Re-imagining Manchester Art Gallery
This new hang is part of our ‘show-our-working’ approach to the Gallery rethink. Over the coming years we will be working with a group of co-curators whose lives have been affected by migration to completely rethink the space. In the interim we need to create an environment which helps start conversations on the subject of migration and travel, that’s less heavy-Imperialist-Victoriana in its aesthetic. Our newest acquisition Green Field by Kate Davies is the centrepiece of the new hang, the look of which is inspired by the School of Integration bright colour vibe. This will be the space where gallery staff will teach a module of the In Place of War (https://www.inplaceofwar.net/) course this autumn (pandemic permitting). This is a learning programme for creative entrepreneurs affected by migration to help them to develop their practice. Our pair of Canaletto paintings are also back on display, and they look lovely against the pale purple wall colour.
The element of the new hang that I am most attached to is probably the work by Jean Spencer, 4 part painting (Nuremberg). It was given to the gallery by the artist’s family in 2002, a few years after Spencer had died (in 1998). The Gallery was just reopening after a four-year closure for redevelopment and expansion. Spencer’s paintings were gratefully received, but had not been factored in to the long-planned opening displays, and for a few years they seem to have been forgotten about. I say ‘seem’ to have been forgotten about, because I have had my eye on them for a while now. My reason is personal – I met Spencer the year before she died. It was my first volunteering stint at a gallery, spent at Kettle’s Yard in Cambridge. Helping Jean to install her work set me on a museums and galleries career path for life.
I didn’t know this in 1997, but Spencer was a member of the collective Countervail. The title was chosen by this group of women artists in 1990 as a word that defies definition. For example, it can mean the same as counterbalance, but is also used in the sense of fighting against, or acting with equal power. The group resisted the pressure of an easy label. Spencer thought of a picture as a space of countervailing energies, of power sharing, and of struggle. She described her colours as fighting against the system which divides them. For me, the colour boundaries serve as a metaphor for the borders of nation states. Spencer herself was an internationalist, exhibiting more in Europe than in her native Britain. She took part in a group show in Nuremberg in 1989, which is why this work has its title.

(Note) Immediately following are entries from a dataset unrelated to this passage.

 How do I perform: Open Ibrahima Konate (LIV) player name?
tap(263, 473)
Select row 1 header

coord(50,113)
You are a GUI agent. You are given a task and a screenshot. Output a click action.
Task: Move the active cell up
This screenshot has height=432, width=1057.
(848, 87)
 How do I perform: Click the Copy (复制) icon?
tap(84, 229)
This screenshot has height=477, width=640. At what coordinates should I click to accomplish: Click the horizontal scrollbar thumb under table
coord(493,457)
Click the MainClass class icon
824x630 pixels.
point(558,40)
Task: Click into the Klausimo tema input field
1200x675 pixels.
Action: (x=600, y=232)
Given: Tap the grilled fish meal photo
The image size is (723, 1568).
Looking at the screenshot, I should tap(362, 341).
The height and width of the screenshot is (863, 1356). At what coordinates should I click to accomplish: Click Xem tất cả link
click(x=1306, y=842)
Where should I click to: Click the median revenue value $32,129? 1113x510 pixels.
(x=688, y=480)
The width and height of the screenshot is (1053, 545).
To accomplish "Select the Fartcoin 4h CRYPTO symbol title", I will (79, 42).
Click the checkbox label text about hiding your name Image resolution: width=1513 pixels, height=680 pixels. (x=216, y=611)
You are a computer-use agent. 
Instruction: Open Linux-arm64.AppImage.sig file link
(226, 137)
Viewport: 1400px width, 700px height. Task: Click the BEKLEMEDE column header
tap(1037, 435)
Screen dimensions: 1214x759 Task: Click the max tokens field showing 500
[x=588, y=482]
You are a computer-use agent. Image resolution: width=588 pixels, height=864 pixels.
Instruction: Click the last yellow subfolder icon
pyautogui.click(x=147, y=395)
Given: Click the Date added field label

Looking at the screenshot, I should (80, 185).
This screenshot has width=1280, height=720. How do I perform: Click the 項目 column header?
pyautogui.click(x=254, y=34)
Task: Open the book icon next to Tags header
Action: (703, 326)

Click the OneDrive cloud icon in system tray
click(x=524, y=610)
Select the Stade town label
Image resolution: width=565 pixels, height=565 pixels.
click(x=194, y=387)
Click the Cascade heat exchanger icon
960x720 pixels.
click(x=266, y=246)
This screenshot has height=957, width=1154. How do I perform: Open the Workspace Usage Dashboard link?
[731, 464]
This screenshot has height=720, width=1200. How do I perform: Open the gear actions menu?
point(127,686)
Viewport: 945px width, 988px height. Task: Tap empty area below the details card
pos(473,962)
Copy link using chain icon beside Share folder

Sparking: Jane Benson and William Etty
As one of the Gallery’s curators of historic art I often joke that I’m not used to working with living artists. But I’m going to have to get a new feeble witticism to fall back on, as in our re-imagining of the Gallery this is changing.
In October 2019 I was honoured to join my colleagues on a trip to the Manchester Contemporary Art Fair, held at Manchester Central. Our mission was to choose a work or works for the Gallery’s collection. This rare opportunity came thanks to the Manchester Contemporary Art Fund. Every one of these generous individuals puts some money in the pot annually, and their city gains a work of art. My role was to ensure that what we chose would not gently settle into the collection but would create sparks in its collision with the historic works.
Have a walk through the historic galleries and you’ll hear one of the works we chose before you see it. It’s Jane Benson’s Toothache (Sameeha Elwan) – a paper sculpture, with sound.
Jane meticulously wrote out a short story by Sameeha Elwan, a writer and poet living in Palestine, then cut out the words, apart from the syllables that form the sounds ‘do re mi fa sol la ti do’. She describes this process as ‘searching for the tone of exile, and for the potential music of Elwan’s prose’. She collaborated with New-York based mezzo-soprano Hai-Ting Chinn, who sings the notes excavated from the story. The story, Toothache in Gaza, tells of the difficulties in obtaining even simple things such as dental treatment when one is designated as ‘stateless’.
It can be that making a political point with art is heavy going, but the lightness of this work is what draws people in: Hai-Ting’s pure notes resonate through the gallery, and stay with you as you move past our oil painting collection. William Etty’s The Sirens and Ulysses hangs nearby. This macabre early Victorian painting foregrounds the decaying corpses of men who did not survive a dangerous sea journey. Gorgeous singing had drawn them to their death. Viewing this painting with the sound of contemporary statelessness echoing in my ears makes those sparks fly for me.